Along these same lines, UV can be used to destroy other organic contaminants,   like the chloramines that form when chlorine reacts with bather wastes in the   water. The only problem is, the molecular pieces of some chloramines stick   around in the water, and may re-form into their original compounds if they’re   not filtered out quickly enough — as can be seen in the charts to the right.

In the first chart, levels of monochloramine (NH2Cl) and nitrogen   trichloride (NCl3) are both lower after UV than before UV, but the   level of dichloramine (NHCl2) can sometimes be slightly higher. In   the second chart, it’s equally clear that even after a dose of UV, some of   the chloramines have re-formed, and their levels have actually risen. “So you   actually see more of certain disinfection byproducts with UV than you do   without it,” Meyer says.

How can UV be used effectively?
UV performs its work most powerfully when it’s used as a supplementary   disinfection system, supplementing other sanitation products such as   chlorine.

Some microorganisms, such as the notorious cryptosporidium, are highly   resistant to chlorine, because they produce hard shells known as cysts.   Others, such as black algae, produce slimy coats called biofilms, which also   can be tricky for chlorine to penetrate.

However, UV is often highly effective at breaking down these defenses. By   combining UV with chlorine, it’s possible to cut through the organisms’   protective layers and attack their vulnerable bodies and DNA — then oxidize   and destroy the remaining organic contaminants. This “one-two punch” can keep   even a large public pool free from infectious and otherwise annoying   invaders.

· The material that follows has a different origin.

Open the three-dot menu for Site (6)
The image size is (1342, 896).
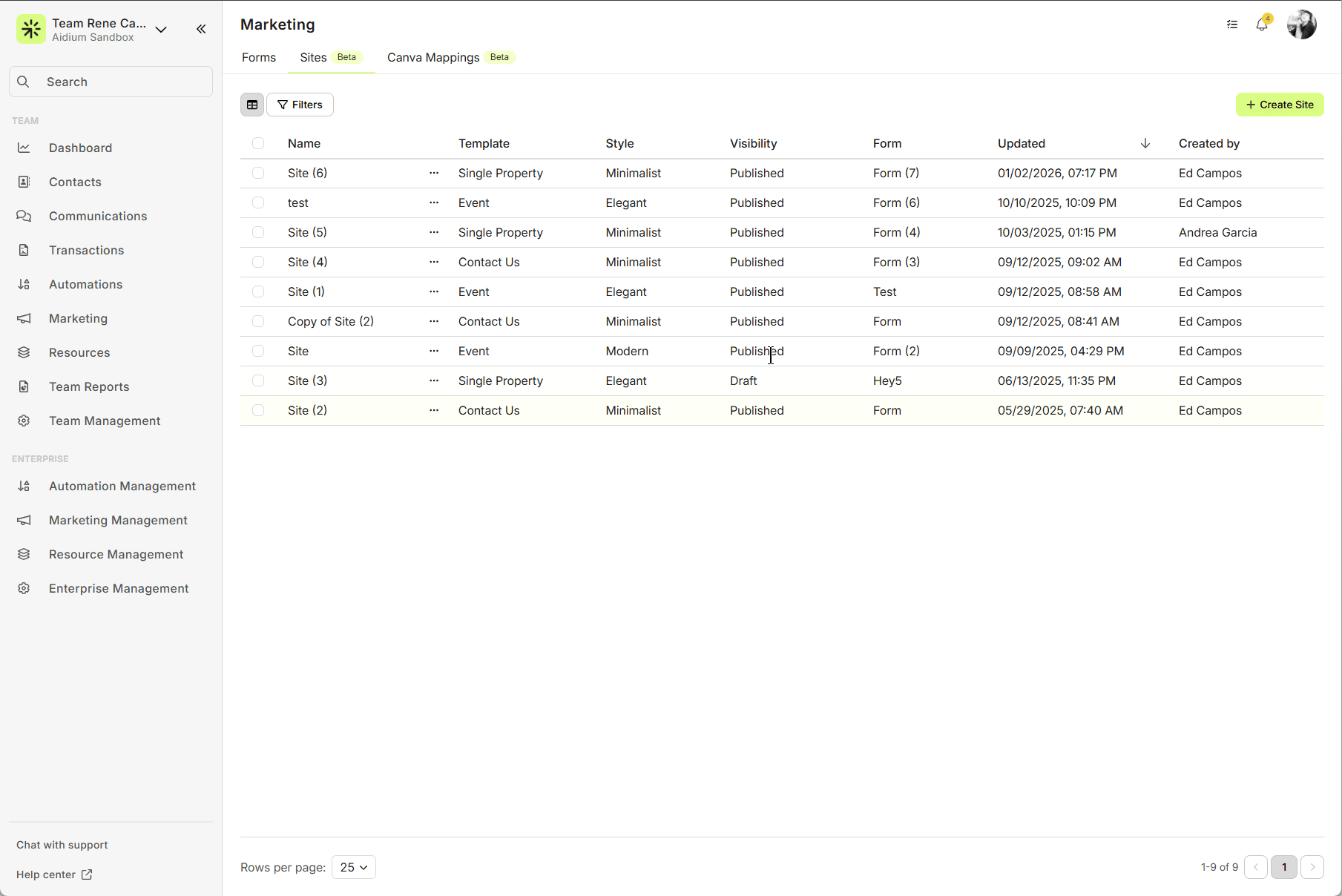pos(434,173)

It’s also important to note than UV rays only attack organic matter in areas   they can directly reach — so if corners of the pool are “in shadow,” so to   speak, other disinfection methods will be necessary for keeping those areas   clear of algae and bacterial growth.

To ensure that the UV lamp is as effective as possible, it pays to examine   the shape of the pool carefully, and place the lamp in a location where its   rays will reach as many surfaces as possible. Another alternative is to   install an inline UV system, which bathes a closed chamber in UV light as   water continually flows through it.

Finally, it’s worth mentioning that UV won’t have an effect against metal   stains or phosphates — these issues will need to be treated with other   chemical solutions, such as sequestrants and phosphate removers. However, if   levels of these chemicals are kept within acceptable ranges, UV will prove a   powerful ally against any unwanted microbes that try to move in.

The bottom line is, there’s no end-all system for treating a pool — no   perfect solution that kills every organism in the water, produces no   disinfection byproducts, and operates in a way that’s completely safe and green.   Still, the highest priority is to keep swimmers free from infection and   irritation — even if the best way to do that is different for every pool. A   working understanding of how UV disinfection can fit into an overall   sanitation scheme will inform much clearer decisions about how best to apply   this technology.